◆ Selected excerpt:
++++
The government has not yet notified the provisions relating to bankruptcy of natural persons. Hence, this book is confined to insolvency of enterprises. Suffice to state that personal insolvency is not only an economic phenomenon but has deep social and cultural connotations. It is perceived differently by various sections of society, and has different implications for individuals and communities, and the social fabric they form part of. When notified, the bankruptcy provisions will apply to over 1.25 billion people living across the length and breadth of the country, with diverse cultures, traditions, customs and way of life. The stakeholders, principles, approach and outcomes of personal insolvency are different from that of insolvency of enterprises. One-size-fits-all approach to the entire population may not work. Filing bankruptcy is considered stigmatic in many societies in India. It impacts the social standing of individuals and their family members. This is one reason the personal insolvency is not used actively in India. Cultural-shift preparedness needs to be assessed and taken into account; otherwise implementation of the law would offer a number of challenges with concomitant delays. A separate book is required to discuss the law of bankruptcy of natural persons.
A strict timeline is necessary for all stages of insolvency. The total time-frame of 180 days provided for corporate rescue sets high expectation for the market. It would be challenging to meet this time-frame due to numerous processes and participating stakeholders involved unless adequate infrastructure and capacity is created in the involved institutions. The discipline of insolvency professionals is a new phenomenon and the market does not have a sufficient number of qualified and experienced insolvency professionals. Completing the process in such a short time will be immensely challenging for resolution professional who will have to manage the affairs and assets of the company while gathering information, settle claims and invite resolution plans from potential investors and other interested persons. The government, National Company Law Tribunal and the private sector must work in close coordination to ensure that timelines are observed and IBC is successful.
IBC is largely a sound piece of legislation. It has its flaws. History has shown that reforms rarely contain all the solutions needed to resolve all the problems of a legal system. The success of IBC will depend on how effectively it is implemented. IBC will have to sail through rough currents that may be created by implementation issues. We will need to patiently wait to find out if IBC will lead to the development of a robust corporate debt market and unlocking the flow of capital. But then as Joyce Meyer wrote, “patience is not the ability to wait but how you act while you are waiting”! All the stakeholders must act with this spirit. The baggage of the past must be shunned. It is time to follow the advice of Spinoza’s: “You don’t cry over your own story; you change course.” All said and done, the enactment of IBC is a big leap forward and there is every reason to smile as of now!
++++
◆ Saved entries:
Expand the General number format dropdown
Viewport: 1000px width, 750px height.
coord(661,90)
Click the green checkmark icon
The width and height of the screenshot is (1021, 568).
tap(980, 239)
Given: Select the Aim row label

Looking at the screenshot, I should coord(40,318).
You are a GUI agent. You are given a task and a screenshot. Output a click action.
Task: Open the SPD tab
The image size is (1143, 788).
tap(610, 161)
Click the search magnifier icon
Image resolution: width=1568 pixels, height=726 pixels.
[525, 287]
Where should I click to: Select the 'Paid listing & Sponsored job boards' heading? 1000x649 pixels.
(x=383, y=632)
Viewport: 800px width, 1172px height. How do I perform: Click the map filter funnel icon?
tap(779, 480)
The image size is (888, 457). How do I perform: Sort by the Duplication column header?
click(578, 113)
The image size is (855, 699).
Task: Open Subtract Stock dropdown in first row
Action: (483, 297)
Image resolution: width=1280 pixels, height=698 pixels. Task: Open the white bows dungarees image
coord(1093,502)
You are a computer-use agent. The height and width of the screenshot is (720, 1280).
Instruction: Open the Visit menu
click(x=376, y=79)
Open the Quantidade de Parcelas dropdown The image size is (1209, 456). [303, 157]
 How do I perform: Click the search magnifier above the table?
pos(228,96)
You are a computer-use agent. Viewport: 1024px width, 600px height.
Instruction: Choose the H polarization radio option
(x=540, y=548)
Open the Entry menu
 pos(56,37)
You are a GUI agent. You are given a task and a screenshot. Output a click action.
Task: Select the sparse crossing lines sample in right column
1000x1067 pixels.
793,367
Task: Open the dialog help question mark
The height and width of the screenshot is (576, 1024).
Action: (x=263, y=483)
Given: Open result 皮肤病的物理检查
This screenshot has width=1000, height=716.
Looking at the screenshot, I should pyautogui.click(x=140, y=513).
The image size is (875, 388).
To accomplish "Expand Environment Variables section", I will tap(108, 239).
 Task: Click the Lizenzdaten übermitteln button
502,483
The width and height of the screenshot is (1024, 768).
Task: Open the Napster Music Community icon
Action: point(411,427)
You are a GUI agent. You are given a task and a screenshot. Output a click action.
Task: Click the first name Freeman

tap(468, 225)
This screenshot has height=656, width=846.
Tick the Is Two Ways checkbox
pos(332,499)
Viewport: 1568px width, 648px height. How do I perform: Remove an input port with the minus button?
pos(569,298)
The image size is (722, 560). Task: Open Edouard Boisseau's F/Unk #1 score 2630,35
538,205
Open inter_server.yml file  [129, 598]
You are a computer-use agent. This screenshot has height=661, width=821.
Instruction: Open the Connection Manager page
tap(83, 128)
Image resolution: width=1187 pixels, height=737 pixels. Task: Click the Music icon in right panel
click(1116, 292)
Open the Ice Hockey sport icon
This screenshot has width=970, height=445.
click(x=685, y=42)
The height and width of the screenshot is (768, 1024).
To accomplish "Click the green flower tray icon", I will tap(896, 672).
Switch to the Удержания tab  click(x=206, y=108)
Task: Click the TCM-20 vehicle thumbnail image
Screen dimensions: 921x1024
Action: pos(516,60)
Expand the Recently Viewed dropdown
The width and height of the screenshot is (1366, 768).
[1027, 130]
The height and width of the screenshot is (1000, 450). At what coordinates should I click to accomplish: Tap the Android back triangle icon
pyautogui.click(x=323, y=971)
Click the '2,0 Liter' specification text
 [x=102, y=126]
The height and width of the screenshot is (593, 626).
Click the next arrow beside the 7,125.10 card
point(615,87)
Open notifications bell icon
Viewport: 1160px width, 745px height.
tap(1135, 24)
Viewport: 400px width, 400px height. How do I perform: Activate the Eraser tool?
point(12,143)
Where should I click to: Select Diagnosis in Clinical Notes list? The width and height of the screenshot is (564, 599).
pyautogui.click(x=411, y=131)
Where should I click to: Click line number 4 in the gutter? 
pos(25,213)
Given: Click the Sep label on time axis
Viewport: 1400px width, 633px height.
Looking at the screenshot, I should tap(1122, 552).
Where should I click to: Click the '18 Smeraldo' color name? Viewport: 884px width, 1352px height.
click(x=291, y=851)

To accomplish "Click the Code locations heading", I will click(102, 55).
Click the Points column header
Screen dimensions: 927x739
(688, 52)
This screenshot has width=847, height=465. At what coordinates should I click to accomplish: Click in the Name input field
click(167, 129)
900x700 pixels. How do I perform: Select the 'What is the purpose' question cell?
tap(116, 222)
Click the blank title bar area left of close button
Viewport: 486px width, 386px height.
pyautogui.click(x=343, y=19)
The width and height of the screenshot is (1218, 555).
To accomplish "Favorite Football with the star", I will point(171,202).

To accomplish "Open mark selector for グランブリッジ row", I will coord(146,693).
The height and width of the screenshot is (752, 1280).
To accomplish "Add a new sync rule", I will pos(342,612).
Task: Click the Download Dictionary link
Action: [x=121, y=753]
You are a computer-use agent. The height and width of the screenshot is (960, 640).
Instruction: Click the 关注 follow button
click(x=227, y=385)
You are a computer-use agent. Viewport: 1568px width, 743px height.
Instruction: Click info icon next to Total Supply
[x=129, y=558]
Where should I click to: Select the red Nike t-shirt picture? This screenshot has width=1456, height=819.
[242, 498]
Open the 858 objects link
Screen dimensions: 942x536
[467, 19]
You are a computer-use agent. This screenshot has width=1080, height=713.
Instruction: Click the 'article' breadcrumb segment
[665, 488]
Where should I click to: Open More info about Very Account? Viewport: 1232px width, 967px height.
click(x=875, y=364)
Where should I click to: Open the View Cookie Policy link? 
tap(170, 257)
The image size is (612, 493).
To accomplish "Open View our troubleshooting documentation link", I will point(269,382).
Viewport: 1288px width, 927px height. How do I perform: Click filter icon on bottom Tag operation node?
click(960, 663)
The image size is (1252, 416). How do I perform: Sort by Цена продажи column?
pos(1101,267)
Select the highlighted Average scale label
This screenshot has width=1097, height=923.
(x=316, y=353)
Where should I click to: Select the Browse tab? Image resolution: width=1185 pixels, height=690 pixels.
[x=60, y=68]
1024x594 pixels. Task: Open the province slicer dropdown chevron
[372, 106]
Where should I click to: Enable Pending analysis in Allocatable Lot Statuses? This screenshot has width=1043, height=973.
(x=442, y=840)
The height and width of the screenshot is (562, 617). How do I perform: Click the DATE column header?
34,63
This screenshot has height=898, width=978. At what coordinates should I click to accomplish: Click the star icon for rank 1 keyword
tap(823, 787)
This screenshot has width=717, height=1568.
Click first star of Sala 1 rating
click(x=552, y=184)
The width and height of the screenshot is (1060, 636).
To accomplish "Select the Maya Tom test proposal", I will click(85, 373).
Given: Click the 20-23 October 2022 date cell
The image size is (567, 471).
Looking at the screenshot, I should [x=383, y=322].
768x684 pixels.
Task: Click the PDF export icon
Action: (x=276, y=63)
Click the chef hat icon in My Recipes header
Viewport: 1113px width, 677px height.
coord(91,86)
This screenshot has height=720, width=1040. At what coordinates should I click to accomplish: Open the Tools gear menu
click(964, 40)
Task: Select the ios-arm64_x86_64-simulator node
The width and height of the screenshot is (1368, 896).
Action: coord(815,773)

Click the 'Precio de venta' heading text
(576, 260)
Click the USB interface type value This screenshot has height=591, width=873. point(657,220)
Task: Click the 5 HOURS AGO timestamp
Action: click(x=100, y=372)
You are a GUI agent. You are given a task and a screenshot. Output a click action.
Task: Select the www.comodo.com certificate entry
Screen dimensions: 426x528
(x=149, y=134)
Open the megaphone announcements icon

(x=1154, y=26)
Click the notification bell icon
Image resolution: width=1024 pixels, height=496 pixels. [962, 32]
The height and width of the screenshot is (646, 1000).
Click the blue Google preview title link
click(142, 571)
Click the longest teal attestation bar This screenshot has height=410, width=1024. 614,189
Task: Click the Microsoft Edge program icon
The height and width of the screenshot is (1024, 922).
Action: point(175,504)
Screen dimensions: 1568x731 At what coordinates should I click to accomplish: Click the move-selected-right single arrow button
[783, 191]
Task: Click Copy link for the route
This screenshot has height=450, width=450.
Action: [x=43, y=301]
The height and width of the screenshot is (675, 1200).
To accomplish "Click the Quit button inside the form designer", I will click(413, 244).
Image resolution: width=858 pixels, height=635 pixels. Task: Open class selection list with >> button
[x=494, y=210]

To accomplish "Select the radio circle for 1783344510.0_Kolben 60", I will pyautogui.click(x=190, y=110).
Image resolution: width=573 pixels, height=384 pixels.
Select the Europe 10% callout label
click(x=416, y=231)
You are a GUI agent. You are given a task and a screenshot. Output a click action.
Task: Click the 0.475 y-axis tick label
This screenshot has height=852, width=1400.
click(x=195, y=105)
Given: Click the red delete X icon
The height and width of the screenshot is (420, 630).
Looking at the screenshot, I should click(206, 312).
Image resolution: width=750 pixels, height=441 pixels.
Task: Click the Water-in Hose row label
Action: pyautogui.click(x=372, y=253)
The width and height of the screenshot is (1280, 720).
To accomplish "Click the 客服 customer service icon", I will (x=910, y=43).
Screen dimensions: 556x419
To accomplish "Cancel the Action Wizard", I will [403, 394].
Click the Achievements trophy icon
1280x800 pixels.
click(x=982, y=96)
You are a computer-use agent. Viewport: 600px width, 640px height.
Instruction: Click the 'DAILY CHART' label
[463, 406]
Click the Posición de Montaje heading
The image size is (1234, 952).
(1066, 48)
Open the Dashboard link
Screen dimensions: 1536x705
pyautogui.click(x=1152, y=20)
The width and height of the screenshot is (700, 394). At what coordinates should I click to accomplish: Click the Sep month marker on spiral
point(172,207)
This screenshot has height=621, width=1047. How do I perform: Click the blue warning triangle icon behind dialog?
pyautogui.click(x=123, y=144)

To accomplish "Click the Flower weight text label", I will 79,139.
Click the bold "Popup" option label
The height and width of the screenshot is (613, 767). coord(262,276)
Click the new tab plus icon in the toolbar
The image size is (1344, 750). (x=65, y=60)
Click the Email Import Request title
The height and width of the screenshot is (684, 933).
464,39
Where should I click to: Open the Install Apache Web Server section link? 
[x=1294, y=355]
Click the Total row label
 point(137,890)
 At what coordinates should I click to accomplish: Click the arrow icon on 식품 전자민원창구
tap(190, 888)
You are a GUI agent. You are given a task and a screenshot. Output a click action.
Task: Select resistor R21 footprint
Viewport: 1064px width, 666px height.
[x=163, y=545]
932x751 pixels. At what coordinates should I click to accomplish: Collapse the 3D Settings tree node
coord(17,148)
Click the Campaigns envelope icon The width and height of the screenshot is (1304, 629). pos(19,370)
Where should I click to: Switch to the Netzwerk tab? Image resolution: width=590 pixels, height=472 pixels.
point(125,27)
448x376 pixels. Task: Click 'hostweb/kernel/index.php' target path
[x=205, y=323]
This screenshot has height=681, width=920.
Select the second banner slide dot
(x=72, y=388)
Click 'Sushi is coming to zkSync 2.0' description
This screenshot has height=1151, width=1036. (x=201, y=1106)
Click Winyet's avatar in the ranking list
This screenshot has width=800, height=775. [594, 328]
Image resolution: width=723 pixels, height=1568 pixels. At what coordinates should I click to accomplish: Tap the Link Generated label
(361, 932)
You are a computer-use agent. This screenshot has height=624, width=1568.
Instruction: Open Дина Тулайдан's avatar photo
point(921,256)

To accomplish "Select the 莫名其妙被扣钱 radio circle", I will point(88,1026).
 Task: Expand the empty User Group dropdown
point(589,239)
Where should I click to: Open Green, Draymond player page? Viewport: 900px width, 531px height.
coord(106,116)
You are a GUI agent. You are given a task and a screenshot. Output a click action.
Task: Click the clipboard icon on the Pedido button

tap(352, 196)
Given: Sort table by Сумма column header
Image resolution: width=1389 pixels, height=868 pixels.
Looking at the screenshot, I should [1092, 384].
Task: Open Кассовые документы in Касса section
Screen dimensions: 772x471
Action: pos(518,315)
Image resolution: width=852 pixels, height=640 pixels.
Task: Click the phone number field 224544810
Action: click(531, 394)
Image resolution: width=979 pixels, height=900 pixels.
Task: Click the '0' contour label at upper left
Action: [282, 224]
++++
◆ Exercise aim:
Reproduce the passage on insolvency law word for word, from "IBC is largely" up to and including "smile as of now!".

◆ Written answer:
IBC is largely a sound piece of legislation. It has its flaws. History has shown that reforms rarely contain all the solutions needed to resolve all the problems of a legal system. The success of IBC will depend on how effectively it is implemented. IBC will have to sail through rough currents that may be created by implementation issues. We will need to patiently wait to find out if IBC will lead to the development of a robust corporate debt market and unlocking the flow of capital. But then as Joyce Meyer wrote, “patience is not the ability to wait but how you act while you are waiting”! All the stakeholders must act with this spirit. The baggage of the past must be shunned. It is time to follow the advice of Spinoza’s: “You don’t cry over your own story; you change course.” All said and done, the enactment of IBC is a big leap forward and there is every reason to smile as of now!